Abstract
The rapid adoption of Large Language Models (LLMs) as tools for annotation and evaluation tasks in
Natural Language Processing (NLP) has led to important questions about their reliability, robustness, and
alignment with human expectations. This thesis investigates these concerns across three connected lines
of inquiry:
• the indistinguishability of LLM-generated annotations from human annotations,
• human alignment and reliability of LLMs as subjective judges of language quality, and
• the susceptibility of LLM-judges to misinformation attacks in evaluation settings.
In the first part of this thesis, we study whether annotations made by LLMs can be reliably distinguished from those created by humans.
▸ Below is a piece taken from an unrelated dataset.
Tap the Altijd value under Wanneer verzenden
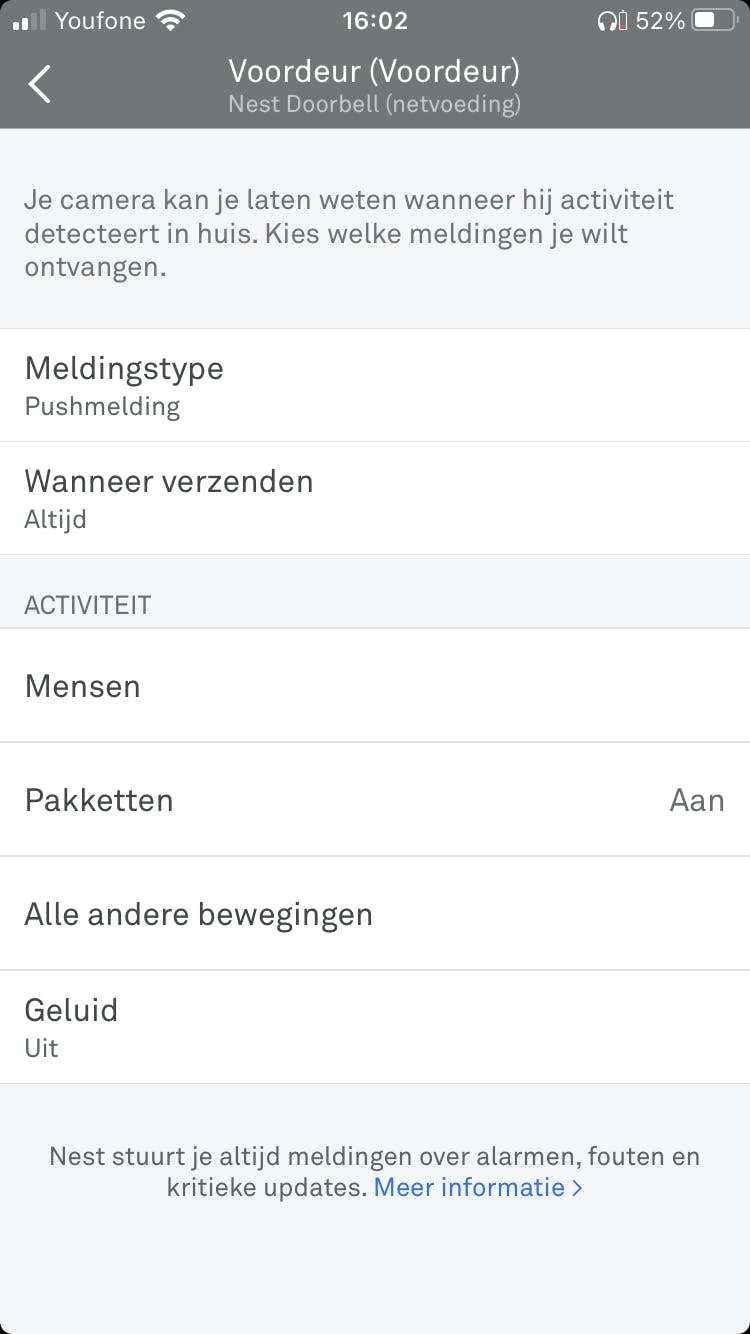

Previous research has claimed that LLMs behave as ’human-like
annotators’, motivating our work to rigorously test this hypothesis. We frame this as a classification
task: Given a dataset of annotations, can a model detect their origin? Surprisingly, our findings indicate
that even state-of-the-art classifiers achieve near-chance performance, with accuracy not exceeding 51%.
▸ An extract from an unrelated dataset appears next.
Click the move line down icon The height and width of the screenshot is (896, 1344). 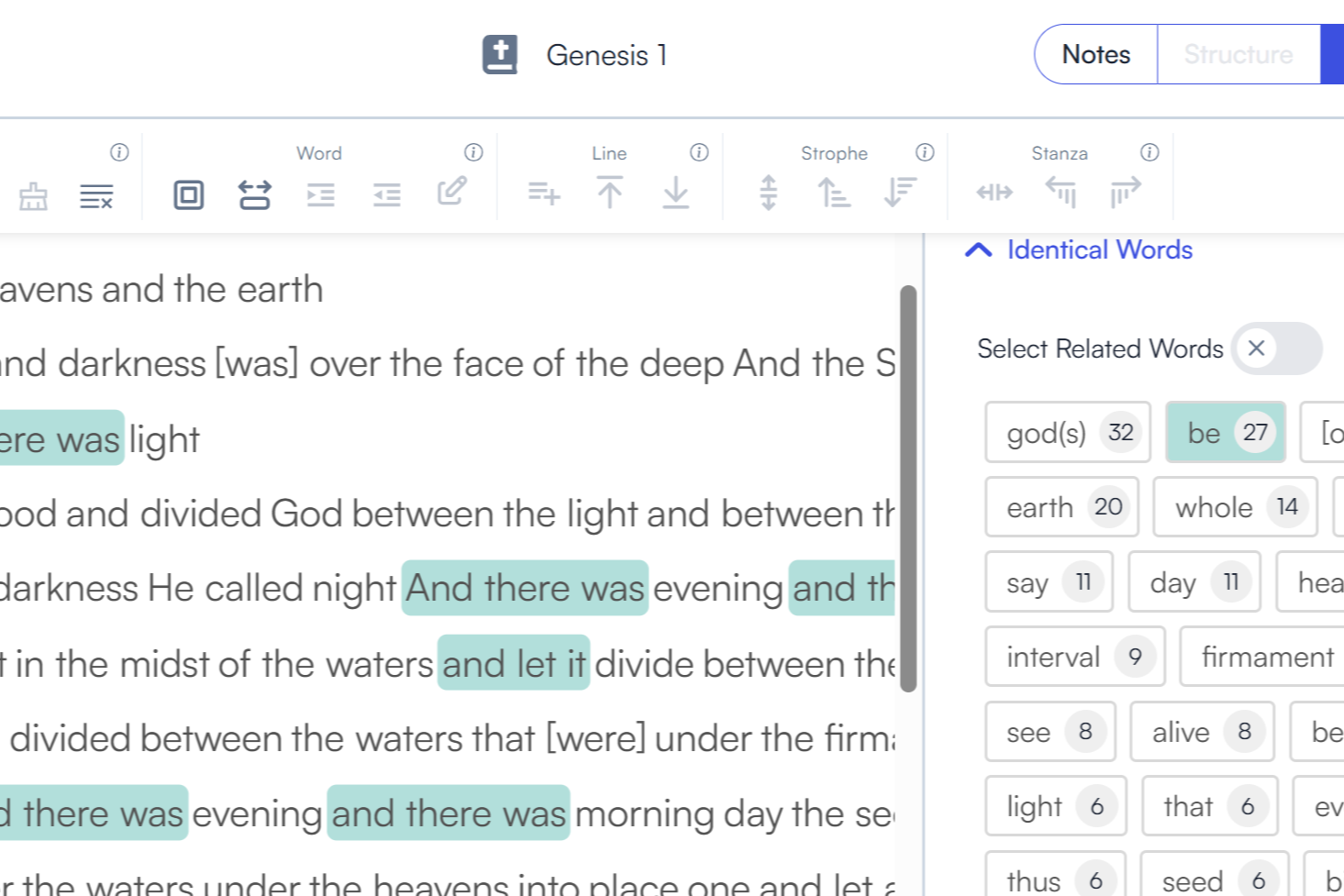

These results offer strong empirical evidence that LLMs produce annotations that are indistinguishable
from human annotators in most settings, validating the ’human-like’ claim from a discriminative modeling
point of view.
Building on this, we explore whether LLMs can function as reliable evaluators: a more nuanced role
that goes beyond labeling and involves subjective scoring of text quality (e.g., summaries, open-ended
responses). In this phase, we test how well LLM-generated judgments align with human evaluations and
how robust they are to subtle changes in prompt phrasing. We introduce controlled prompt perturbations
and evaluate the consistency of LLM scores and textual justifications. The results show a significant lack
of robustness: Small, often misleading perturbations lead to large changes in judgment outputs. These
inconsistencies expose limitations in using LLMs as trustworthy evaluators, especially in high-stakes or
subjective settings.
The final part of this thesis presents a preliminary exploration into the robustness of LLM-based
evaluators when exposed to misinformation, marking a conceptual shift from controlled perturbations to
real-world-inspired adversarial scenarios. We introduce a novel framework that systematically injects misinformation into prompts, grounded in a taxonomy of ten misinformation types. This study probes how
these manipulations affect LLM judgments, analyzing both score alignment and justification consistency.
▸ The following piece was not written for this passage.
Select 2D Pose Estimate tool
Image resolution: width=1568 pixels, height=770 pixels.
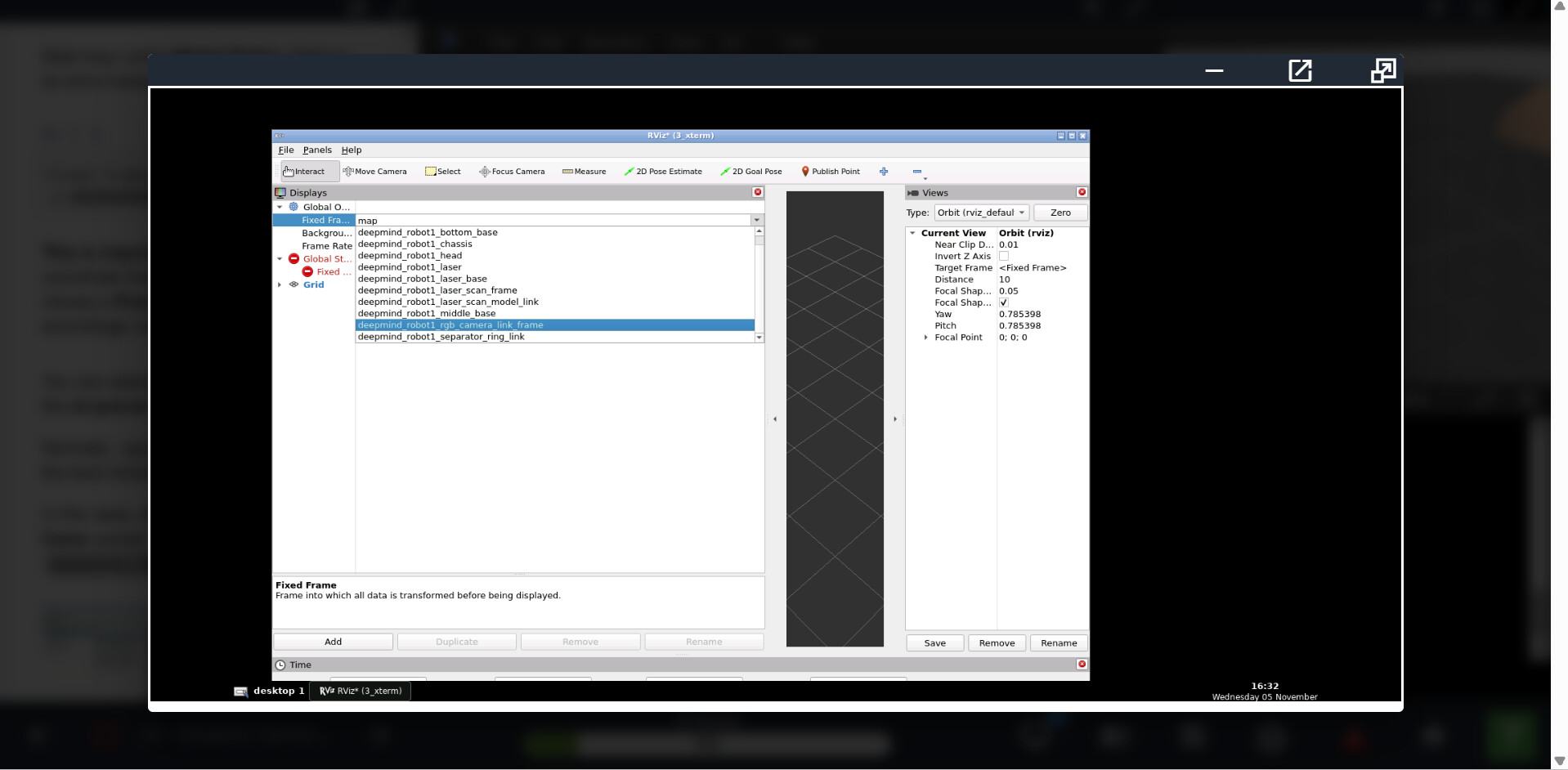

Contrary to our initial expectations, the results suggest that LLM-judges demonstrate a surprising
degree of resilience. Scores and justifications remain largely consistent across many misinformation
types, even when factual content is altered. However, this robustness appears to be superficial, with the
LLM-Judge often failing to explicitly recognize or reflect awareness of being misled in its justifications.
Rather than detecting and correcting misinformation, they tend to preserve their prior judgments, raising
concerns about unconscious robustness without epistemic awareness.
These early findings open new avenues for future research. Comparative assessment, misinformation
detection, and deeper semantic analysis may reveal subtler vulnerabilities. More broadly, this work lays
the groundwork for building misinformation-aware evaluation systems and motivates the development of
LLMs that not only evaluate well but do so with fact-sensitive reasoning.
Collectively, this thesis explores the evolving role of LLMs as annotation and evaluation agents.
While they show promise as ’human-like’ annotators, their behavior as evaluators under adversarial and
misinformation-rich contexts highlights both strengths and blind spots. By offering early insights into
their robustness and limitations, we provide a foundation for future work aimed at building trustworthy,
interpretable, and context-aware LLM judges.